* _Problem to work on_
The line that holds "[Consulter la page Facebook] (1355, 45)" marks the start. Return it and each following line through the end of the data, unchanged.

Data excerpts
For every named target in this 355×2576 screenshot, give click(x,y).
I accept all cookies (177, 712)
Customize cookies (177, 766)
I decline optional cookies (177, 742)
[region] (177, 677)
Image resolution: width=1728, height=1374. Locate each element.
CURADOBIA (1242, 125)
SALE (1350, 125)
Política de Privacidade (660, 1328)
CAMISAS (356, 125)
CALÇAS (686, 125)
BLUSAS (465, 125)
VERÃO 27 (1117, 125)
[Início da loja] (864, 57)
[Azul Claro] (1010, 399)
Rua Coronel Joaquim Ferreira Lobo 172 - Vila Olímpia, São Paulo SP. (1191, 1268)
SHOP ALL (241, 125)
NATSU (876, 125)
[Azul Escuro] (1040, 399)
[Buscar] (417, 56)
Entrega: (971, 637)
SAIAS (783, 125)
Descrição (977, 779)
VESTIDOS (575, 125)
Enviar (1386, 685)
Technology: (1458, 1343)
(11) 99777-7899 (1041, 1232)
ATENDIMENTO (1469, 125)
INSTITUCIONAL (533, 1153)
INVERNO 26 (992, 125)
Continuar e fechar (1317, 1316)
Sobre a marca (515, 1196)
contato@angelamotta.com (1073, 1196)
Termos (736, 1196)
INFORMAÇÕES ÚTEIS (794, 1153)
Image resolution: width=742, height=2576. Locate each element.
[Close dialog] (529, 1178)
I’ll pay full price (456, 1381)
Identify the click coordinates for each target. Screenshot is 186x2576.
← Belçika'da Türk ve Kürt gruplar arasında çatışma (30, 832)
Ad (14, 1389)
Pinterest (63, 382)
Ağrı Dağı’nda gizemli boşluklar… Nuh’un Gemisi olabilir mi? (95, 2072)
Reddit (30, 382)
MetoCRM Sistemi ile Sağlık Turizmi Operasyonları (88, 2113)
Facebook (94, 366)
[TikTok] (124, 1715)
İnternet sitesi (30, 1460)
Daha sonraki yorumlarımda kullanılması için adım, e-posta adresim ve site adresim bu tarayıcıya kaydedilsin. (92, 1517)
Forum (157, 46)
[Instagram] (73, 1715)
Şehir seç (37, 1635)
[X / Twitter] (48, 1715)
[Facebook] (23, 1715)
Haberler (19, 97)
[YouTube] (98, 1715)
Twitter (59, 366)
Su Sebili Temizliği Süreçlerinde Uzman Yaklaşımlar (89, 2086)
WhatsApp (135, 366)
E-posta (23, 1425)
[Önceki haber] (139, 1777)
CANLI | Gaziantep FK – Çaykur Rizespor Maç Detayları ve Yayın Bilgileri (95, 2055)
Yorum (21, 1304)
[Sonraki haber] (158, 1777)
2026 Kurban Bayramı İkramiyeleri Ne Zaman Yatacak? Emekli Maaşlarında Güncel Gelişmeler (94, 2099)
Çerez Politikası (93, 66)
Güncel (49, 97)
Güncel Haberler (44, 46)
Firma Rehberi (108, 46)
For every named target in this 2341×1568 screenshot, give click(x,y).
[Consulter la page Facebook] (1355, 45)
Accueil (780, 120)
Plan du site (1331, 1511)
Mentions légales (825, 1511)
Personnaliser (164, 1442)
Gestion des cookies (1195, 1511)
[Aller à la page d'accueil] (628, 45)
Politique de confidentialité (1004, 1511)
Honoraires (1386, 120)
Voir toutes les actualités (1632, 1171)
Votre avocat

* _Response box_
[Consulter la page Facebook] (1355, 45)
Accueil (780, 120)
Plan du site (1331, 1511)
Mentions légales (825, 1511)
Personnaliser (164, 1442)
Gestion des cookies (1195, 1511)
[Aller à la page d'accueil] (628, 45)
Politique de confidentialité (1004, 1511)
Honoraires (1386, 120)
Voir toutes les actualités (1632, 1171)
Votre avocat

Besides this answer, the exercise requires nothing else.